» Provided records
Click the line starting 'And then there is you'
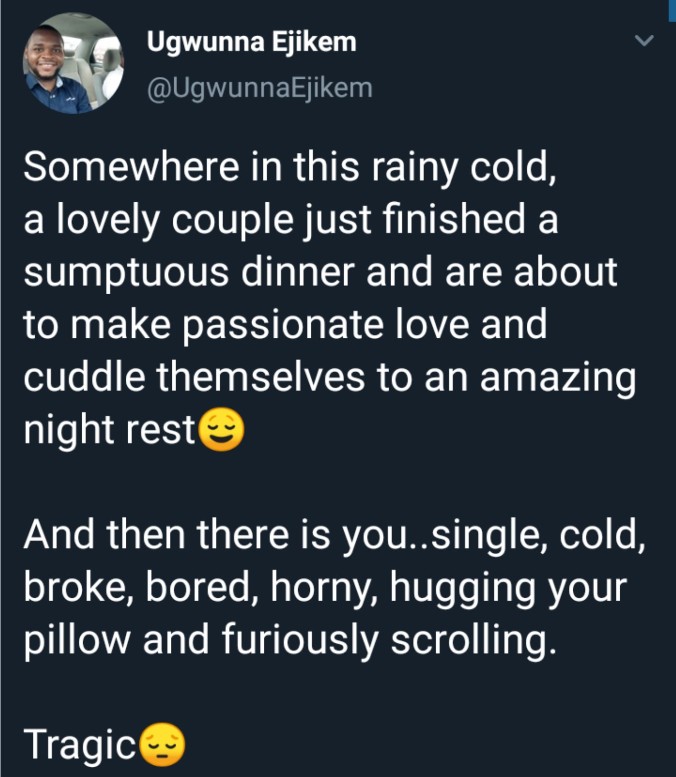This screenshot has height=777, width=676. [335, 536]
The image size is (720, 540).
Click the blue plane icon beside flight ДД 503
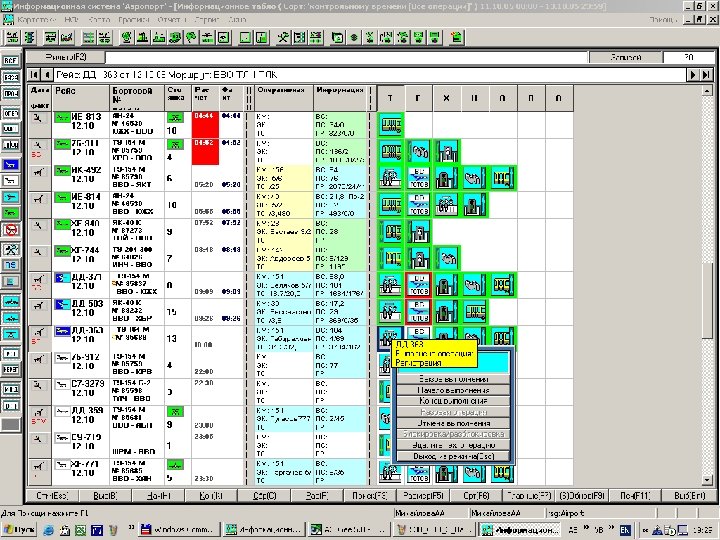coord(62,303)
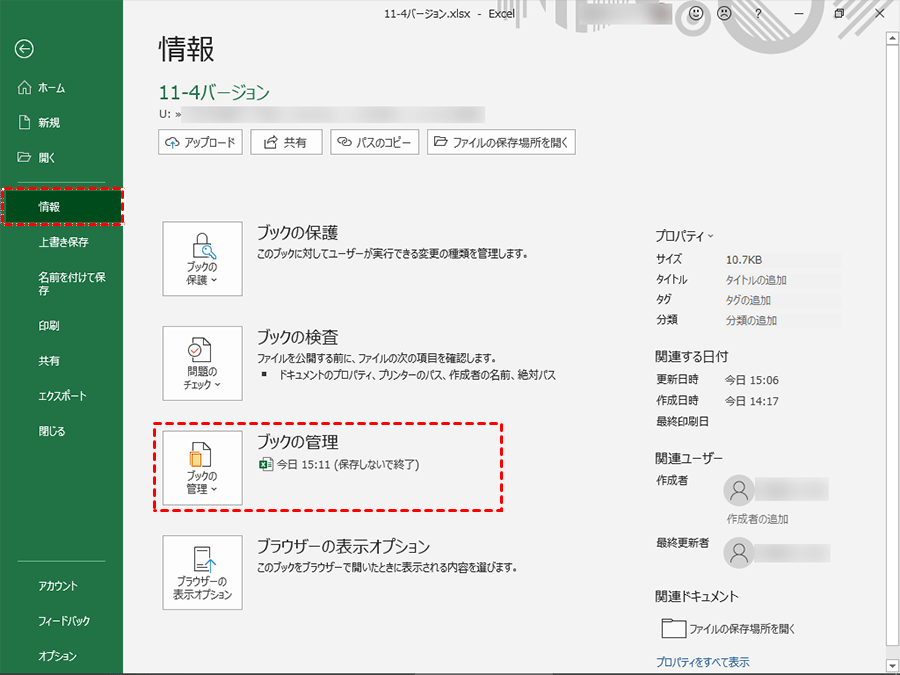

» About this task
Please output the material above unchanged, apart from removing the pictures.

» Written answer
Click the line starting 'And then there is you'
This screenshot has height=777, width=676. [335, 536]
The image size is (720, 540).
Click the blue plane icon beside flight ДД 503
coord(62,303)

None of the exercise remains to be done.